The imaginary part of the heavy-quark potential from real-time Yang-Mills dynamics

We extract the imaginary part of the heavy-quark potential using classical-statistical simulations of real-time Yang-Mills dynamics in classical thermal equilibrium. The $r$-dependence of the imaginary part of the potential is extracted by measuring the temporal decay of Wilson loops of spatial length $r$. We compare our results to continuum expressions obtained using hard thermal loop theory and to semi-analytic lattice perturbation theory calculations using the hard classical loop formalism. We find that, when plotted as a function of $m_D r$, where $m_D$ is the hard classical loop Debye mass, the imaginary part of the heavy-quark potential is independent of the lattice spacing at small $r$ and agrees well with the semi-analytic hard classical loop result.
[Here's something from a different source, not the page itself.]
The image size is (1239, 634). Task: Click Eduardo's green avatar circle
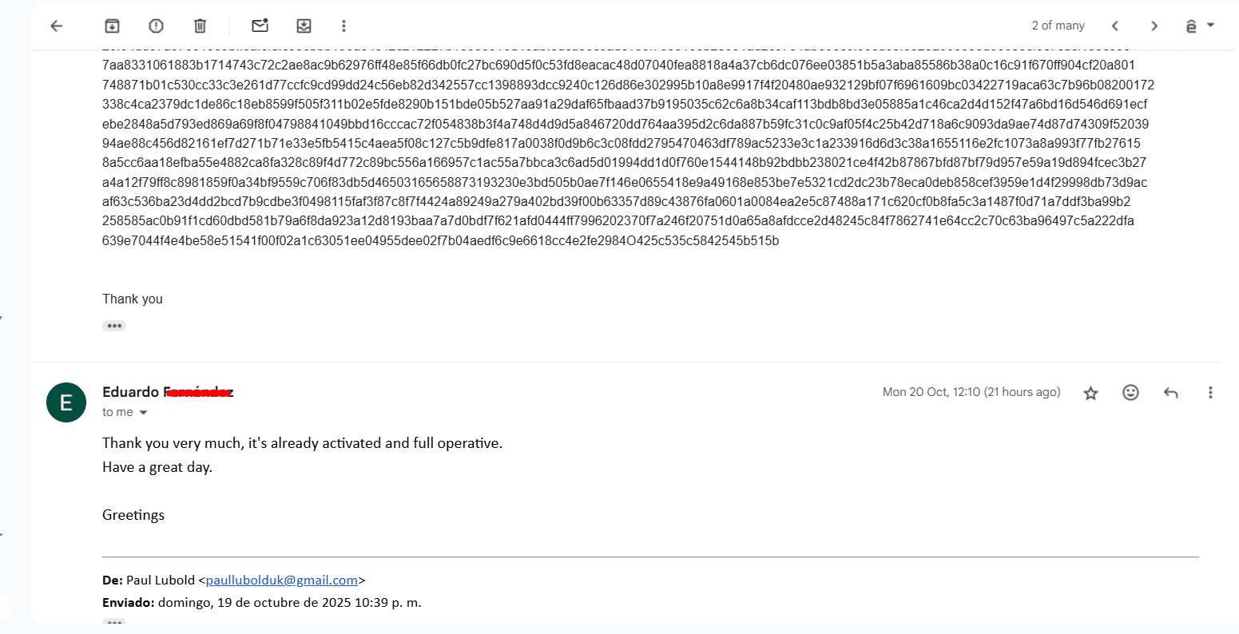pyautogui.click(x=66, y=402)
For large quark-antiquark separations, we quantify the magnitude of the non-perturbative long-range corrections to the imaginary part of the heavy-quark potential. We present our results for a wide range of temperatures, lattice spacings, and lattice volumes. Based on our results, we extract an estimate of the heavy-quark transport coefficient $\kappa$ from the short-distance behavior of the classical potential and compare our result with $\kappa$ obtained using hard thermal loops and hard classical loops. This work sets the stage for extracting the imaginary part of the heavy-quark potential in an expanding non-equilibrium Yang Mills plasma.